Gives an exhaustive list of all of the codecs that Microsoft had assigned to
vendor WAVE files as of 1998. At the time, numerous hardware vendors, sound
card and chip manufacturers, sound software developers and others all provided
their own slightly-different adaptive PCM codecs, linear predictive compression
codes, DCTs and other things, and Microsoft would issue these vendors WAVE
codec magic numbers. Almost all of these are no longer in use, the only ones
one ever encounters in the modern era are integer PCM (0x01), floating-point
PCM (0x03) and the extended format marker (0xFFFFFFFF). There are over a
hundred codecs assigned, however, a roll-call of failed software and hardware
brands.
.SS Broadcast WAVE Format
.TP
.B EBU Tech 3285 \- Specification of the Broadcast Wave Format (BWF). EBU, 2011.
Defines the elements of a Broadcast WAVE file, the
.I bext
metadata chunk structure, allowed sample formats and other things. Over the
years the EBU has published numerous supplements covering extensions to the
format, such as embedding SMPTE UMIDs, pre-calculated loudness data (EBU Tech
3285 v2),
.I peak
waveform overview data (Suppl. 3), ADM metadata (Suppl. 5 and 7), Dolby master
metadata (Suppl. 6), and other things.
.TP
.B SMPTE 330M-2011 \- Unique Material Identifier. SMPTE, 2011.
Describes the format of the SMPTE UMID field, a 32- or 64-byte UUID used to
identify media files. UMIDs are usually a dumb number in their 32-byte form,
but the extended form can encode a high-precision timestamp (with options for
epoch and timescale) and geolocation information. Broadcast-WAVE files
conforming to
.B "EBU 3285 v2"
have a SMPTE UMID embedded in the
.I bext
chunk.
.SS Audio Definition Model
.TP
.B ITU Recommendation BS.2076-2-2019 \- Audio definition model. ITU, 2019.
Defines the Audio Definition Model, entities, relationships and properties. If
you ever had any questions about how ADM works, this is where you would start.
.SS iXML Metadata
.TP
.B iXML Specification v3.01. Gallery Software, 2021.

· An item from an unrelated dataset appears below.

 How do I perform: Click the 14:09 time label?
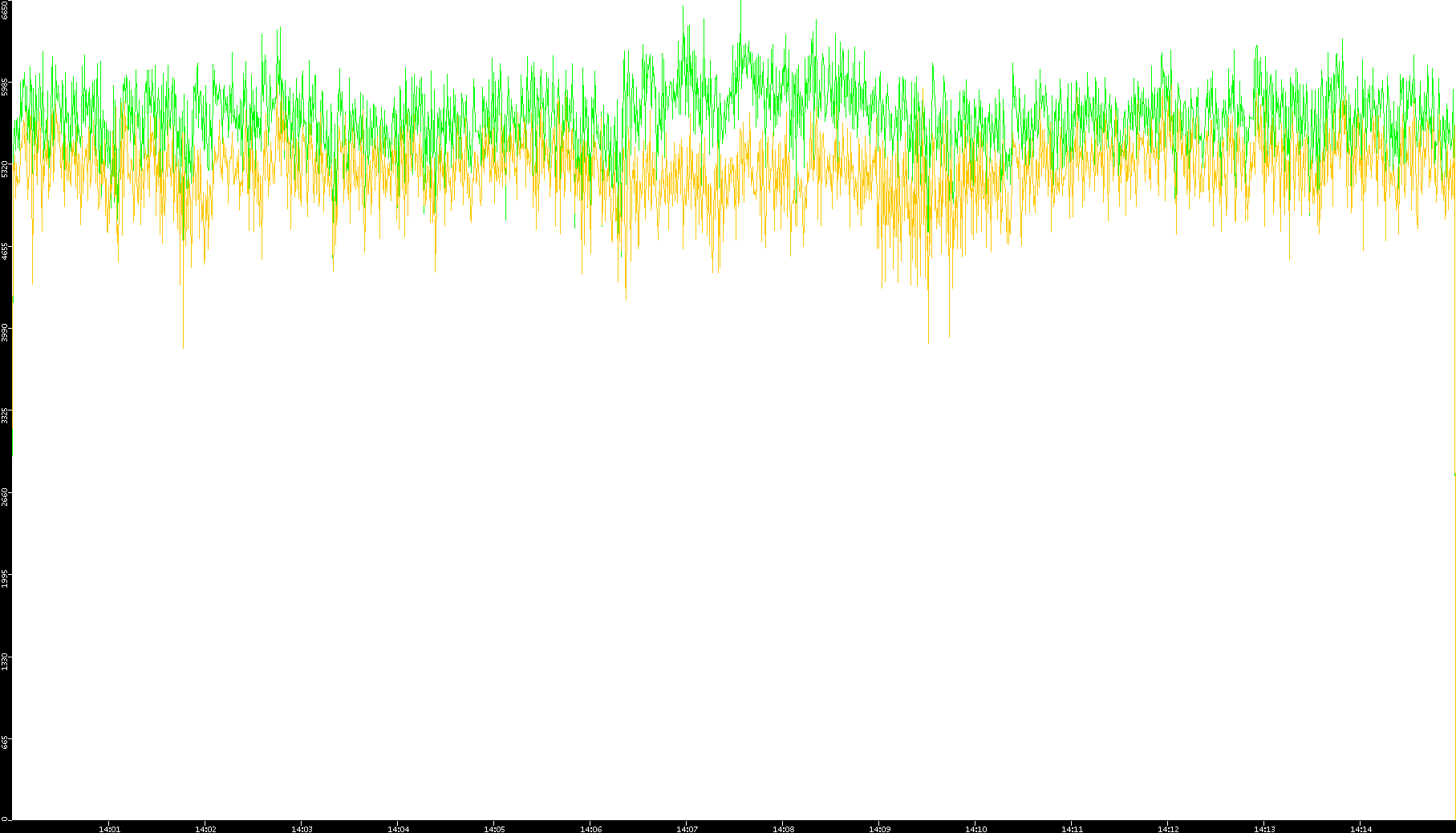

iXML is a standard for embedding mostly human-created metadata into WAVE files,
and mostly with an emphasis on location sound recorders used on film and
television productions. Frustratingly the developer has never published a DTD
or schema validation or strict formal standard, and encourages vendors to just
do whatever, but most of the heavily-traveled metadata fields are standardized,
for recording information like a recording's scene, take, recording notes,
circled or alt status. iXML also has a system of
.B "families"
for associating several WAVE files together into one recording.